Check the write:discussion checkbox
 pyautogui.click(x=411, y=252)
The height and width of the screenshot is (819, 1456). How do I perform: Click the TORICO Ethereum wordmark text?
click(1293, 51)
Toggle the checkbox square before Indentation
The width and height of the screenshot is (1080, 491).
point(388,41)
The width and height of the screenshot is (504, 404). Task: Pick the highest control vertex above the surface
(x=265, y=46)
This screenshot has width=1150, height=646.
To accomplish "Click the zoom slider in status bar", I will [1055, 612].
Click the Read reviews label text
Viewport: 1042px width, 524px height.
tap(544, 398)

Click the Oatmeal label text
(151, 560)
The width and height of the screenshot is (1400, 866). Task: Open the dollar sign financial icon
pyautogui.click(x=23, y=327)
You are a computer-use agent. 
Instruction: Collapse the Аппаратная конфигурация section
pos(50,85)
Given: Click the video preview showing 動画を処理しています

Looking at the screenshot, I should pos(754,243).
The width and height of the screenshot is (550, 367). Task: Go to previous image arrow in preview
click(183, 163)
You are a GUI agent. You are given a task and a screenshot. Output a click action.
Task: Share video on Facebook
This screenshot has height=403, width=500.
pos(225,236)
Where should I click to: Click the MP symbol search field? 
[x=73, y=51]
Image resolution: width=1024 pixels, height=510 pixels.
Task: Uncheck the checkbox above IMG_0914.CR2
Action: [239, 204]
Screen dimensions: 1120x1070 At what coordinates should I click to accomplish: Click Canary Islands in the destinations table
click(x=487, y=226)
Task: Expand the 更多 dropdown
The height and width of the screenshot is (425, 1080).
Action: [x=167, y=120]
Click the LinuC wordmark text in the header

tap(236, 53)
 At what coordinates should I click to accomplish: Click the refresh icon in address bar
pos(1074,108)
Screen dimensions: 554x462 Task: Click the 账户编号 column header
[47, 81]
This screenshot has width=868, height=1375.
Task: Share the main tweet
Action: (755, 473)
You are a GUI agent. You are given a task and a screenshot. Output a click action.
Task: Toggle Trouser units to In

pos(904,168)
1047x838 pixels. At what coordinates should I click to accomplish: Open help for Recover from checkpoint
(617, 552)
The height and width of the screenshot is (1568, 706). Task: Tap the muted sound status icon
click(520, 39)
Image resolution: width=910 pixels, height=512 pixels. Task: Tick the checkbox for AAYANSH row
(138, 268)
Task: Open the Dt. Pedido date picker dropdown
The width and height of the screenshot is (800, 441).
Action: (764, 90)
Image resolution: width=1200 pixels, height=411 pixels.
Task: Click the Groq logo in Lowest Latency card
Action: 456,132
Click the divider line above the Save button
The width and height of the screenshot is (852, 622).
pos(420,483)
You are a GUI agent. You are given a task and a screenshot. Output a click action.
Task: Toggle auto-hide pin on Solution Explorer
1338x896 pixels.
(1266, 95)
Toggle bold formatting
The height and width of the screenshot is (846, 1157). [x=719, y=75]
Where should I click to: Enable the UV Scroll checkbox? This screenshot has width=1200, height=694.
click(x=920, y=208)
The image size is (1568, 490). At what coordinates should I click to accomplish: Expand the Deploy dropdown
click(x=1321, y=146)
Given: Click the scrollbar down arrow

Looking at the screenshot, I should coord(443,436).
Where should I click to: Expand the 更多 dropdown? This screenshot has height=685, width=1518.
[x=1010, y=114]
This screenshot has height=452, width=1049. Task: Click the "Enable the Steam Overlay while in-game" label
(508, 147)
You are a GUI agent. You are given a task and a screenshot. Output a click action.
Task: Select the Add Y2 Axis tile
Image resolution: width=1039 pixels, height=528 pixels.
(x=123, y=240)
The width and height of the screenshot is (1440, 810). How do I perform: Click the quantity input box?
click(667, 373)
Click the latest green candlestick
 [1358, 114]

▸ EXERCISE REQUIREMENTS
Restate each of the entries above verbatim.

▸ TASK RESULT
Check the write:discussion checkbox
 pyautogui.click(x=411, y=252)
The height and width of the screenshot is (819, 1456). How do I perform: Click the TORICO Ethereum wordmark text?
click(1293, 51)
Toggle the checkbox square before Indentation
The width and height of the screenshot is (1080, 491).
point(388,41)
The width and height of the screenshot is (504, 404). Task: Pick the highest control vertex above the surface
(x=265, y=46)
This screenshot has width=1150, height=646.
To accomplish "Click the zoom slider in status bar", I will [1055, 612].
Click the Read reviews label text
Viewport: 1042px width, 524px height.
tap(544, 398)

Click the Oatmeal label text
(151, 560)
The width and height of the screenshot is (1400, 866). Task: Open the dollar sign financial icon
pyautogui.click(x=23, y=327)
You are a computer-use agent. 
Instruction: Collapse the Аппаратная конфигурация section
pos(50,85)
Given: Click the video preview showing 動画を処理しています

Looking at the screenshot, I should pos(754,243).
The width and height of the screenshot is (550, 367). Task: Go to previous image arrow in preview
click(183, 163)
You are a GUI agent. You are given a task and a screenshot. Output a click action.
Task: Share video on Facebook
This screenshot has height=403, width=500.
pos(225,236)
Where should I click to: Click the MP symbol search field? 
[x=73, y=51]
Image resolution: width=1024 pixels, height=510 pixels.
Task: Uncheck the checkbox above IMG_0914.CR2
Action: [239, 204]
Screen dimensions: 1120x1070 At what coordinates should I click to accomplish: Click Canary Islands in the destinations table
click(x=487, y=226)
Task: Expand the 更多 dropdown
The height and width of the screenshot is (425, 1080).
Action: [x=167, y=120]
Click the LinuC wordmark text in the header

tap(236, 53)
 At what coordinates should I click to accomplish: Click the refresh icon in address bar
pos(1074,108)
Screen dimensions: 554x462 Task: Click the 账户编号 column header
[47, 81]
This screenshot has width=868, height=1375.
Task: Share the main tweet
Action: (755, 473)
You are a GUI agent. You are given a task and a screenshot. Output a click action.
Task: Toggle Trouser units to In

pos(904,168)
1047x838 pixels. At what coordinates should I click to accomplish: Open help for Recover from checkpoint
(617, 552)
The height and width of the screenshot is (1568, 706). Task: Tap the muted sound status icon
click(520, 39)
Image resolution: width=910 pixels, height=512 pixels. Task: Tick the checkbox for AAYANSH row
(138, 268)
Task: Open the Dt. Pedido date picker dropdown
The width and height of the screenshot is (800, 441).
Action: (764, 90)
Image resolution: width=1200 pixels, height=411 pixels.
Task: Click the Groq logo in Lowest Latency card
Action: 456,132
Click the divider line above the Save button
The width and height of the screenshot is (852, 622).
pos(420,483)
You are a GUI agent. You are given a task and a screenshot. Output a click action.
Task: Toggle auto-hide pin on Solution Explorer
1338x896 pixels.
(1266, 95)
Toggle bold formatting
The height and width of the screenshot is (846, 1157). [x=719, y=75]
Where should I click to: Enable the UV Scroll checkbox? This screenshot has width=1200, height=694.
click(x=920, y=208)
The image size is (1568, 490). At what coordinates should I click to accomplish: Expand the Deploy dropdown
click(x=1321, y=146)
Given: Click the scrollbar down arrow

Looking at the screenshot, I should coord(443,436).
Where should I click to: Expand the 更多 dropdown? This screenshot has height=685, width=1518.
[x=1010, y=114]
This screenshot has height=452, width=1049. Task: Click the "Enable the Steam Overlay while in-game" label
(508, 147)
You are a GUI agent. You are given a task and a screenshot. Output a click action.
Task: Select the Add Y2 Axis tile
Image resolution: width=1039 pixels, height=528 pixels.
(x=123, y=240)
The width and height of the screenshot is (1440, 810). How do I perform: Click the quantity input box?
click(667, 373)
Click the latest green candlestick
 [1358, 114]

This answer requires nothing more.